(Collected data entries)
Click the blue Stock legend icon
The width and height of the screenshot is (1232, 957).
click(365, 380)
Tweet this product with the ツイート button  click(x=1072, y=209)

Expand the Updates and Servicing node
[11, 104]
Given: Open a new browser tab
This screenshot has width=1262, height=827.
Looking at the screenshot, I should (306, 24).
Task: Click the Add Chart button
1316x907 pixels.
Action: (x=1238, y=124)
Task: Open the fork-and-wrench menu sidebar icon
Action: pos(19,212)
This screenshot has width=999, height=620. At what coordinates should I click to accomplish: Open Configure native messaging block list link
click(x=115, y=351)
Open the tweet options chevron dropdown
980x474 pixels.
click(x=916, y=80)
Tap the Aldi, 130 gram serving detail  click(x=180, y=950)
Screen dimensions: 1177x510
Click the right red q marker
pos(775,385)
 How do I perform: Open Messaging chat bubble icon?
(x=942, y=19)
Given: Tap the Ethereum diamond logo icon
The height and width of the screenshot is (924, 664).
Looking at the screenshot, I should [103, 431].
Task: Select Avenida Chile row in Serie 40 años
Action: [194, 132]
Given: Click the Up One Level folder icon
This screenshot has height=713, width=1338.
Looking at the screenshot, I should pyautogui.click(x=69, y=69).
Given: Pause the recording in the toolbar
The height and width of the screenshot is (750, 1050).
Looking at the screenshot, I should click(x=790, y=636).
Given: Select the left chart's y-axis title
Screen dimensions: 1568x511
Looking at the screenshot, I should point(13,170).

» **Action item**: Scan the data above for the word "Given". Copy every line in which it is found.

» **Worked solution**:
Given: Open a new browser tab
Given: Tap the Ethereum diamond logo icon
Given: Click the Up One Level folder icon
Given: Pause the recording in the toolbar
Given: Select the left chart's y-axis title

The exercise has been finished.